Life is hard. My parents have told me that it doesn't get much easier. But hard is good.
Life is hectic. It hasn't slowed down much. But it is always fun.
Life is full of disappointment. But there is always something to be happy about.
I'm learning to live where I am. This semester has had great days and terrible days, success and failure. And I'm ok with that. Sometimes you have to learn to let things go and move on.
I've had my share of success. I've gotten some "A" grades, played in the school worship band, lost some weight, and worked two jobs. (So far, I'm still vertical and breathing.) However, I've also messed up on a few things, gotten a few grades I didn't like, didn't score as high as I wanted on my SAT, lost control of my organization and my sanity for a few days.
But God is good. And with Him, it's gonna be ok.
It took me a long time to get this point, but I'm ok with making mistakes now. I still strive for perfection, but I've recognized that I'm not always going to be the best person out there. It's impossible. If I was the best, Jesus would not have had to die for me. I've come to accept life being hard as a reality. If life was easy, we wouldn't need Jesus.
I'm learning to live where I am. I'm happy with what I'm doing, and it doesn't matter what others think about me. God has me where He wants me. And I love it.

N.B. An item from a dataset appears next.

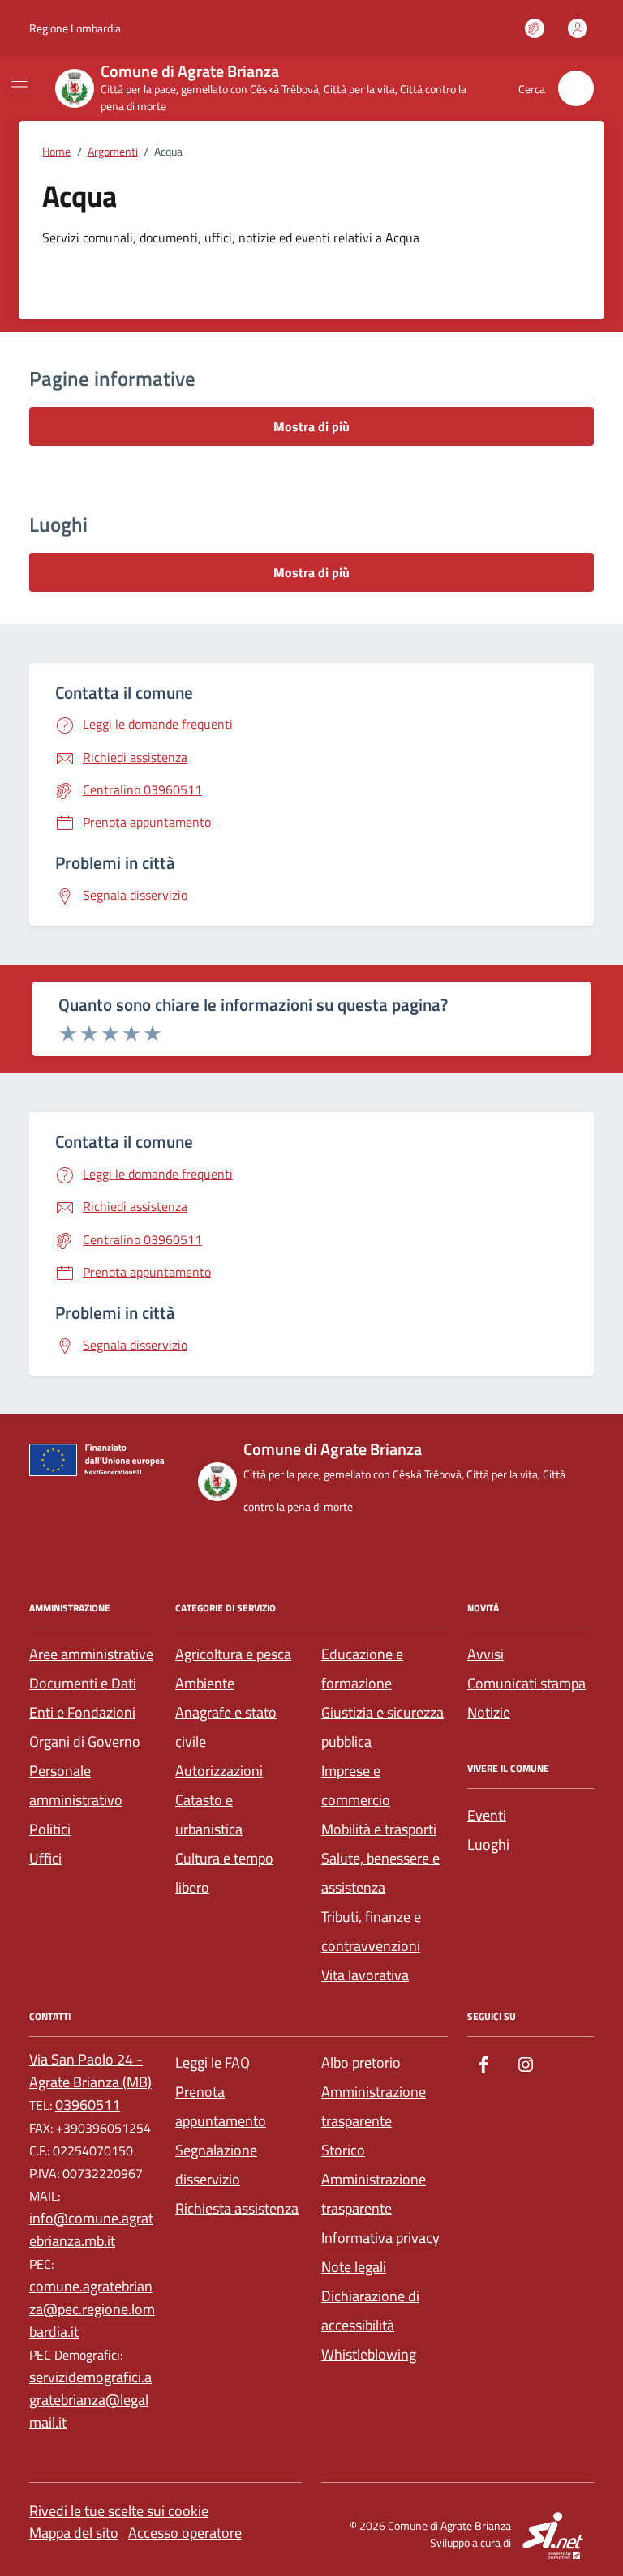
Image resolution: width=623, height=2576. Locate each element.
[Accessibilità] (534, 28)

Following God means making hard decisions. It means choosing to serve Him above people. And that is HARD. I've always been a people-pleaser. I hate it when I can't help everyone or please everyone. I've had to say "no. I can't do that." to people this semester. If I said yes to everything, I probably would be dead by now. And I hate saying no. I can't stand it. But you have to, because that's part of being an adult.
But God is good. And with Him, everything is accomplished.
I'm learning to live where I am. I've stopped pushing others away from me. I have always had a hard time making friends. I've kinda pushed people that were my age away from me for the past few years. I felt like I didn't fit in. But I've stopped. And I've had more fun this year than I've had in years. I've gone out to eat with people, gone to small group with my girlfriends, and made new friends in college.
God is good. And I am happy because I'm living where I am. Not constantly pushing forward, but slowing down and enjoying where I am. And it has been fantastic.